Across the river four eagles have spaced themselves out on a driftwood log. As if performing as a drill team, they rise from the log one after another until only one remains. At first I attribute this as a display of eagle wisdom for a river and several hundred meters separate us from the birds. Only the one who stayed wore the white and brown feathers of a mature bird. The three that flew sport the mottled cloak of immature eagles. Then I noticed the mature bird’s posture and realized that he is drying his feathers.

We find more eagles and many ravens hanging by the river watching the corpses of  dead chum salmon lying on the trail. The fish rode the high tide into the meadow and could not find their way back to the river channel on the ebb. Some bird plucked out each fish’s eye. Otherwise they were intact. This surprises given all the scavengers about.

Something splashes in a tiny water course that drains the meadow. Aki breaks toward the noise and finds a half a dozen chum salmon striving forward. Unless they turn back to the river they will be stranded by the outgoing tide. The watercourse, which dead ends in a hundred meters goes dry at low tide. Aki approaches the fish cautiously as if to see if they want to play. When they splash ahead she jumps back and returns to my side.

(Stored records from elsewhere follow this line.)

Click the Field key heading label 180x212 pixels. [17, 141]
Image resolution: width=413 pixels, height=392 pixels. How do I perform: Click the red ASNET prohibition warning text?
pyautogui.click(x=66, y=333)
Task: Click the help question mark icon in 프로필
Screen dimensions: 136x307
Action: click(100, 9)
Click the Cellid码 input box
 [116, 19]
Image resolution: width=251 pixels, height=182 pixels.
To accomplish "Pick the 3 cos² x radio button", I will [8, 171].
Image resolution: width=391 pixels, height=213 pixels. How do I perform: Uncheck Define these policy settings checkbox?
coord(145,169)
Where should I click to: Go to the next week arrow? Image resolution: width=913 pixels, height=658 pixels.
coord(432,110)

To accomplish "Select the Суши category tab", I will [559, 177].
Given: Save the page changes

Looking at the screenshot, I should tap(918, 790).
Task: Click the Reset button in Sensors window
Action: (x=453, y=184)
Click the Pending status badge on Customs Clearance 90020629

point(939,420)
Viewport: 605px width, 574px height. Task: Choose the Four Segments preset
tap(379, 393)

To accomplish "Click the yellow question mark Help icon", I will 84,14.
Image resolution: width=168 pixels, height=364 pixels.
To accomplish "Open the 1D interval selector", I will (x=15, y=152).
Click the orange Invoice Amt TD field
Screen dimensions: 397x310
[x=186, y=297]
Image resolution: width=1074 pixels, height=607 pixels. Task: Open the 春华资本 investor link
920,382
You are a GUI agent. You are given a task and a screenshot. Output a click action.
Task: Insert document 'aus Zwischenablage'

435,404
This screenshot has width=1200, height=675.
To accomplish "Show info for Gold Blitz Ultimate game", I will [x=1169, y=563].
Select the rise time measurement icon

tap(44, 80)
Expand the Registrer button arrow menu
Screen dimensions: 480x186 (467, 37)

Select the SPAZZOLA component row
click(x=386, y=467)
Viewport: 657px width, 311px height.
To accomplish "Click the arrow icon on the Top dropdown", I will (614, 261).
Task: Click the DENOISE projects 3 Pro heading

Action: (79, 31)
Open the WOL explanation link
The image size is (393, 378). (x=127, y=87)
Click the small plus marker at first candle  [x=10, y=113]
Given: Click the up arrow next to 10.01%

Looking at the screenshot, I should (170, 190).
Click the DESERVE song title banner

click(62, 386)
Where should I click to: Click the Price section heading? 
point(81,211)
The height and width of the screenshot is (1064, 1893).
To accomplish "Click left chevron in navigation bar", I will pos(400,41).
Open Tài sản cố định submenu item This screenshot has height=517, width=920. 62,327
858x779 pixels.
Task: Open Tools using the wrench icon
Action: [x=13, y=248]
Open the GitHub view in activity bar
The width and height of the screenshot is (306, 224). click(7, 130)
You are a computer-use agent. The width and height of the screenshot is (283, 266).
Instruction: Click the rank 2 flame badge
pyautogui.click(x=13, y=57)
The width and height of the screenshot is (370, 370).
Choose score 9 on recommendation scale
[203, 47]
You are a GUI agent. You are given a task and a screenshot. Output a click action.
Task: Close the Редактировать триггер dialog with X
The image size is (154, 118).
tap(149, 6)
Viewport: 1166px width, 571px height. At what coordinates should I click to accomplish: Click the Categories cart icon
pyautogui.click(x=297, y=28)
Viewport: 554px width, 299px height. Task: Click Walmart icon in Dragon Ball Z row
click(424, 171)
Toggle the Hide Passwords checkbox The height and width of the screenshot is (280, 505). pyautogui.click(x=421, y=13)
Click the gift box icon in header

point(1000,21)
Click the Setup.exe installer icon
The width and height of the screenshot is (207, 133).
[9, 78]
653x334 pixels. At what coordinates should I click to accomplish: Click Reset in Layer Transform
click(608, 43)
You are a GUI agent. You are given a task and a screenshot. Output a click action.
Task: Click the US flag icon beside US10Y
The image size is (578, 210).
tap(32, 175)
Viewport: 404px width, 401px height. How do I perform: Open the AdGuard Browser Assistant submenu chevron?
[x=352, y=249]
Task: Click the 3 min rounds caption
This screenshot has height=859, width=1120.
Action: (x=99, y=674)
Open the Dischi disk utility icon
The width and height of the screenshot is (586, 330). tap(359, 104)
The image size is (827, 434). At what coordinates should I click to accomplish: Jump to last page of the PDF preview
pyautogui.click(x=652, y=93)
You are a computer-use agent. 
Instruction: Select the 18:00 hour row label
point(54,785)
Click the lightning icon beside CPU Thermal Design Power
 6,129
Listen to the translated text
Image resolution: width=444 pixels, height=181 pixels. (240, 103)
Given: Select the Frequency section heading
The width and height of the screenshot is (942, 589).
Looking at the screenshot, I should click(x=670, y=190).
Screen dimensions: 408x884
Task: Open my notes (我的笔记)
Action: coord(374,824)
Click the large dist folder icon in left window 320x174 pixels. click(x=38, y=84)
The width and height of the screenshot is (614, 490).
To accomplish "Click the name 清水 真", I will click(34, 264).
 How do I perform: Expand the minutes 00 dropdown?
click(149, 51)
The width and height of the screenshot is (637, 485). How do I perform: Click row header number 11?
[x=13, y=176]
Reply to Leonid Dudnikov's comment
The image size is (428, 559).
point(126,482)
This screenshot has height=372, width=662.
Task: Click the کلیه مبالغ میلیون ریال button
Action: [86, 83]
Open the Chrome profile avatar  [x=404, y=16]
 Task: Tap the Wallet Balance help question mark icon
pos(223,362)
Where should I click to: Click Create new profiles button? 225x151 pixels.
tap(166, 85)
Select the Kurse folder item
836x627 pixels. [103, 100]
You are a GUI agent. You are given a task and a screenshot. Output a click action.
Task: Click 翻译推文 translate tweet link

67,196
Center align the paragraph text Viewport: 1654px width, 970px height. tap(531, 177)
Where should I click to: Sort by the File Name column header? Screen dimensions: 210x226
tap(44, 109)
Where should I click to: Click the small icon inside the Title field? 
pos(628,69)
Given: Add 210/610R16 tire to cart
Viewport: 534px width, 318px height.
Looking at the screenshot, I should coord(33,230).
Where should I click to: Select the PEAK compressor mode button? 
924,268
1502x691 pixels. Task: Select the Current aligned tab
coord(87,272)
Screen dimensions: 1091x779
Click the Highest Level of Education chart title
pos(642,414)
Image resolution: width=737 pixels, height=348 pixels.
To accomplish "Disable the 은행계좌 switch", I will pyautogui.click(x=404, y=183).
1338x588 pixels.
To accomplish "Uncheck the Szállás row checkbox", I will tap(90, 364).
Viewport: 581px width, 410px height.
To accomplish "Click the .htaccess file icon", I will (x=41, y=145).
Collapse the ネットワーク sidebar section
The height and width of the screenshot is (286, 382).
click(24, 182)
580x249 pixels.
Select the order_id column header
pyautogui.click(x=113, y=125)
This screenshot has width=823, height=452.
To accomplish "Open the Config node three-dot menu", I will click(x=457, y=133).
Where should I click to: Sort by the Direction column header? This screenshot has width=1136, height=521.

The sun breaks through when we leave the meadow for an trail through old growth spruce where I feed on rain washed blue berries growing along the trail. Enjoying the bitter sweetness of berries eaten in a soon to disappear shaft of sunlight, I listen to a large school of salmon splashing along a nearby river gravel bar. A bear could easily pluck them from the shallows but we see no scat, tracks, or partially consumed fish bodies.  Many dead salmon lie on the gravel bar. None shows a mark of being touched by bear or bird. Near them I find a patch of drying mud that shows the tracks of squirming salmon that passed over the bar last night and a single print of a bear’s paw made when it turned on its heal to lunge for a fish.